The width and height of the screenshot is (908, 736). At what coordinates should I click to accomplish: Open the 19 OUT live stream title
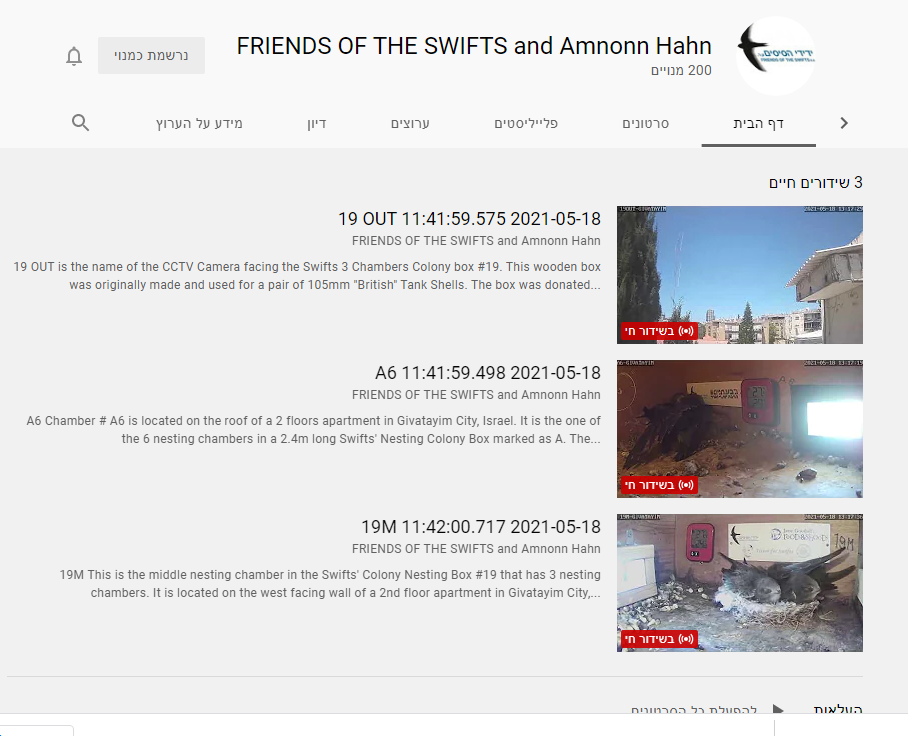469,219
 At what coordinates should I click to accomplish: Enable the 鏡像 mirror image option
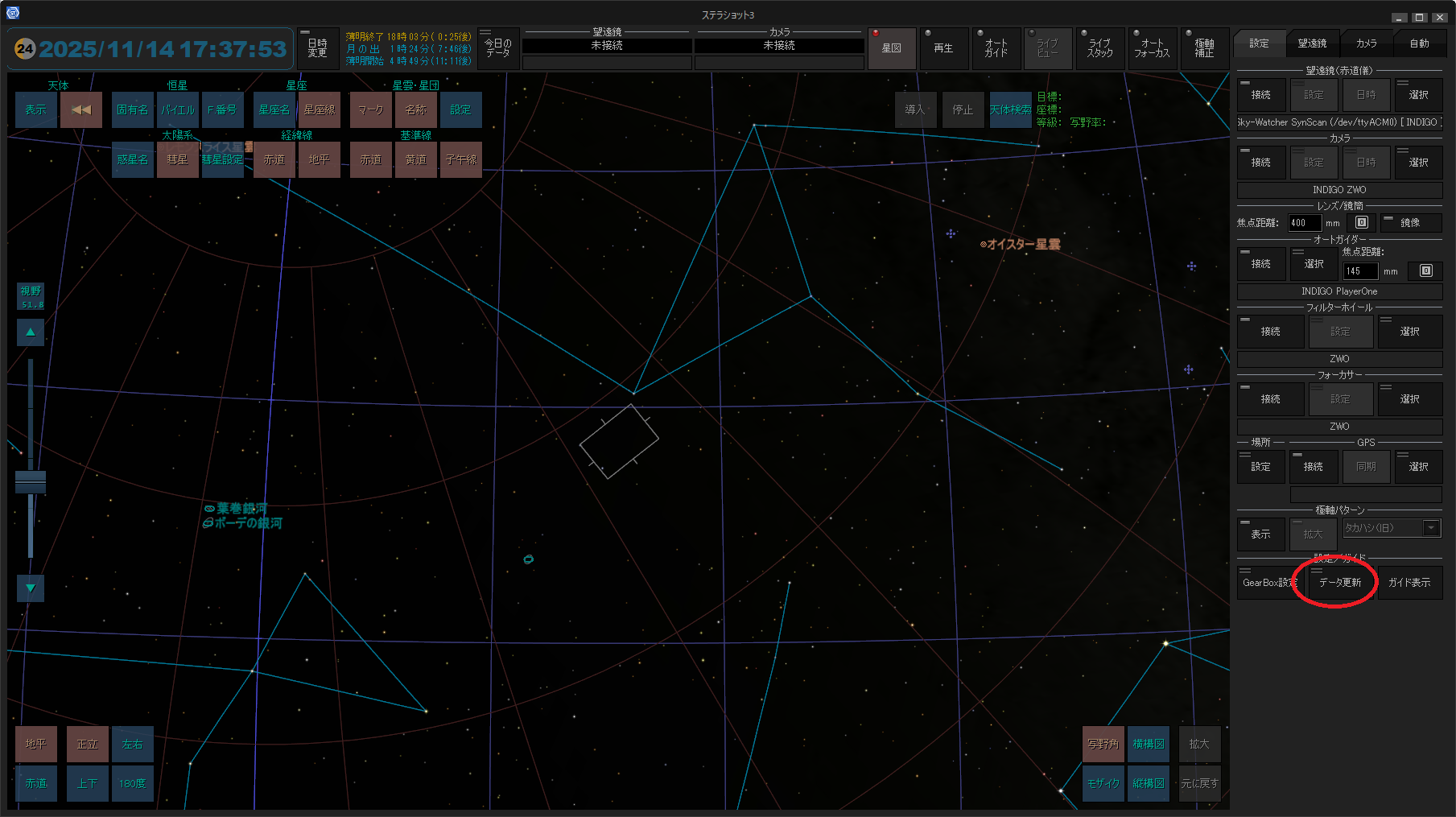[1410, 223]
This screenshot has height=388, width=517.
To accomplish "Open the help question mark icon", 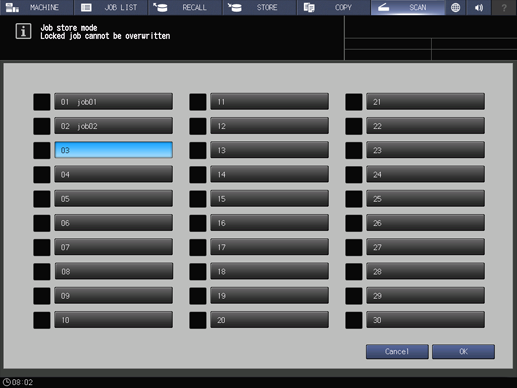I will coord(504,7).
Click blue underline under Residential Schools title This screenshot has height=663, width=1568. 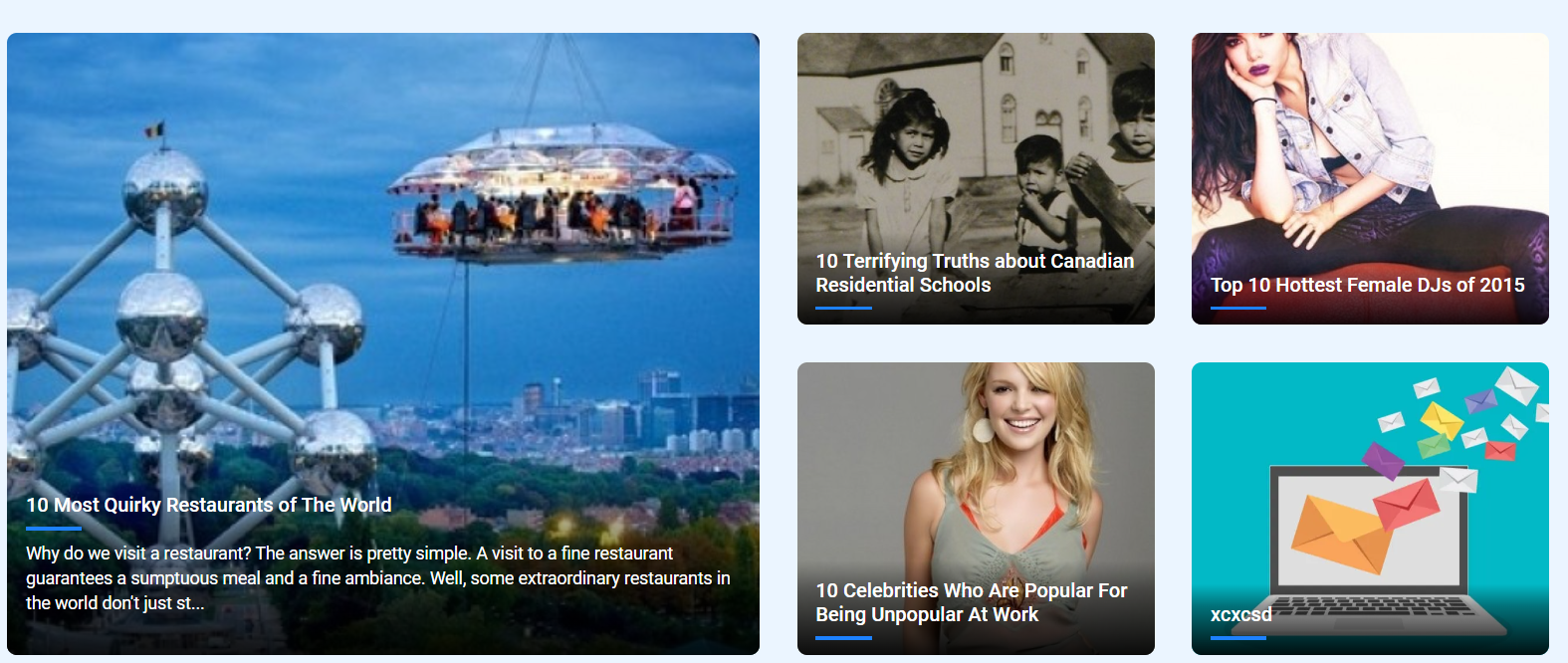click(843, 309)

···

SHORT TASK >> Copy the stretch from the start of the data through the line that contains "[1410, 223]", both ends included, exactly as it appears, leaving out the pictures.

TASK RESULT >>
The width and height of the screenshot is (908, 736). At what coordinates should I click to accomplish: Open the 19 OUT live stream title
469,219
 At what coordinates should I click to accomplish: Enable the 鏡像 mirror image option
[1410, 223]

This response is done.